Hablamos de la función PWM como abreviatura de la
modulación por ancho de pulsos, algo que se ha convertido en una práctica
habitual de los interruptores de potencia modernos, controlando la energía de
inercia. Esta acción tiene en cuenta la modificación del proceso de trabajo de
una señal de tipo periódico. Puede tener varios objetivos, como tener el
control de la energía que se proporciona a una carga o llevar a cabo la
transmisión de datos.
La función PWM requiere de un circuito en el cual hay
distintas partes bien diferenciadas entre sí. El comparador es lo que se
convierte en el nexo, contando con una salida y un total de dos entradas
distintas. A la hora de configurarlo tenemos que tener en cuenta que una de las
dos entradas se centra en dar espacio a la señal del modulador. Por su lado, la
segunda entrada tiene que estar vinculada con un oscilador de tipo de dientes
de sierra para que la función se pueda llevar a cabo con éxito. La señal que
proporciona el oscilador con dientes es lo que determina la salida de la
frecuencia. Es un sistema que ha dado buenas demostraciones de funcionar,
convirtiéndose en un recurso muy utilizado en cuanto a la disponibilidad de
recursos energéticos.
Tenemos que tener en cuenta distintos factores a la hora
de hablar de los usos prácticos de la función PWM. Con el paso de los años y
desde que la PWM entrara en vigor, las placas madre contaron con sensores de
temperatura, consultables desde la bios del equipo.
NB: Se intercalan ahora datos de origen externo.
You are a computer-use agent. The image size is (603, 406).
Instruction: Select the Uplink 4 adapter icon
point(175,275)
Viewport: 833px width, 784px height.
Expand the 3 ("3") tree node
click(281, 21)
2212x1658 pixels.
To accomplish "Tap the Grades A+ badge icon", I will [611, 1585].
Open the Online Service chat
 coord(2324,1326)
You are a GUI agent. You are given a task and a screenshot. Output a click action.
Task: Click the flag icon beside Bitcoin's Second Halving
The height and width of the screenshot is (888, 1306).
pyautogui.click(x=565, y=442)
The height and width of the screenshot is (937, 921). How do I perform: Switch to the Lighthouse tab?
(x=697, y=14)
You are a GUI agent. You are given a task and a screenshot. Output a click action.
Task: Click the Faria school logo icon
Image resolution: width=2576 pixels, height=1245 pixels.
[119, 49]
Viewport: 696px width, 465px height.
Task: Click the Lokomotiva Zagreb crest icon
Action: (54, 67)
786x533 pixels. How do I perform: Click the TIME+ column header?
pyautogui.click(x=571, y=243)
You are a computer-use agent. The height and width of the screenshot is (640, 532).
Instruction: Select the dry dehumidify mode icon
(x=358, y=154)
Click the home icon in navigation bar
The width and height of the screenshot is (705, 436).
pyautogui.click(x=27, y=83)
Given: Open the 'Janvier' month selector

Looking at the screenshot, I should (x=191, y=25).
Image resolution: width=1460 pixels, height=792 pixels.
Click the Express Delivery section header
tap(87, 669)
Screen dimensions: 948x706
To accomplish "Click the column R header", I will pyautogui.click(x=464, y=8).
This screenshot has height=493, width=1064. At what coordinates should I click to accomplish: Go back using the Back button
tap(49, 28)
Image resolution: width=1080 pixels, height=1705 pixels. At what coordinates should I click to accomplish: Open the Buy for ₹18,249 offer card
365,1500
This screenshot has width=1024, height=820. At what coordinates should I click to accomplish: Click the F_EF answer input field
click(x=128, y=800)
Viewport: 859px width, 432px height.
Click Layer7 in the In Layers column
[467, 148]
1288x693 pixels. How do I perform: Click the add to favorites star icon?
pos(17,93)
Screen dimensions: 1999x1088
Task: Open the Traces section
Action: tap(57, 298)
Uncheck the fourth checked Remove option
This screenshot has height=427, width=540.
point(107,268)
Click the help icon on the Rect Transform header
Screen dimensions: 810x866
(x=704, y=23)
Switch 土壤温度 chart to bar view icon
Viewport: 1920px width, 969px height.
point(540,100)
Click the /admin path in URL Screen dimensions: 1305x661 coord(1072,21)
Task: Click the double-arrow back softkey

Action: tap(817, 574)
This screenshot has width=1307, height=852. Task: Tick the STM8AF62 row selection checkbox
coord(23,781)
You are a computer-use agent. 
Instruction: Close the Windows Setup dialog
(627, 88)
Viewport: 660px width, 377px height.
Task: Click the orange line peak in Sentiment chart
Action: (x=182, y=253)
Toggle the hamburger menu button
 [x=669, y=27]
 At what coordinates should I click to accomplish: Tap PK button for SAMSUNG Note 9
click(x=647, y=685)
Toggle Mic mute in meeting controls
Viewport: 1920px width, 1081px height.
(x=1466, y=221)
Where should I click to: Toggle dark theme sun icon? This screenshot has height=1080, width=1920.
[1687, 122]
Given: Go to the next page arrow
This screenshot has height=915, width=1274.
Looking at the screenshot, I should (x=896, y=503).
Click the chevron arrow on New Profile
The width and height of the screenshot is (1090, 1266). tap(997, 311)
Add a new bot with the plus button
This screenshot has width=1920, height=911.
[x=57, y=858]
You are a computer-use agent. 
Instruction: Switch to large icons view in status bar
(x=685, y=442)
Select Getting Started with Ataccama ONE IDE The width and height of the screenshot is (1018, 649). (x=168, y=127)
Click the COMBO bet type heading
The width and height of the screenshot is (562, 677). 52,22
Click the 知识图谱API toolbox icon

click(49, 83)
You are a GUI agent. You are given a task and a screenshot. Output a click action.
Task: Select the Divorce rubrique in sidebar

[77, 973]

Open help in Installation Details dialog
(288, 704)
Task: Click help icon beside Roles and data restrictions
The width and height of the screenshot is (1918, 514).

A partir de ese momento se
impuso reducir el ruido de la CPU, haciendo que el ordenador reaccionara de
distintas maneras en base al contexto. Si por ejemplo, estamos utilizando el
equipo con el objetivo de descargar archivos, como demos de videojuegos,
realmente el ordenador no necesita una potencia superior a la mínima. En estos
casos la CPU no se calienta, no necesita el ventilador y se debe evitar gastar
energía de forma innecesaria.
Cuando montamos un ordenador que deba poder ofrecer un
rendimiento de primer nivel, pensamos en incluir la mayor potencia de
ventilación, para que en situaciones críticas estos ventiladores puedan
funcionar a toda máquina con el objetivo de evitar problemas en el equipo. Pero
esta configuración se desaprovecha en momentos como en el ejemplo citado de la
descarga de archivos. En estas situaciones no es necesario que el ventilador
gire a toda velocidad, sino que se puede mantener en los niveles mínimos. La
función PWM es una manera de regularlo. Para perfeccionar esto se le añadió un
cable adicional que manda una señal de la velocidad a la que está funcionando
el ventilador. La placa base se encarga de regular la velocidad a la que debe
ir el ventilador en cada momento. Si el equipo se calienta mucho, le dice con
una señal que debe trabajar más. Para ello hay que configurar el ordenador
desde la BIOS siempre pensando en obtener los menores índices de ruido.
Para que la función PWM tenga más sentido y sea más
completa, existen accesorios que se encargan de llevar esa señal a otros
ventiladores que también se puedan beneficiar de ella. El objetivo común es
mejorar lo máximo posible el rendimiento de estos equipos.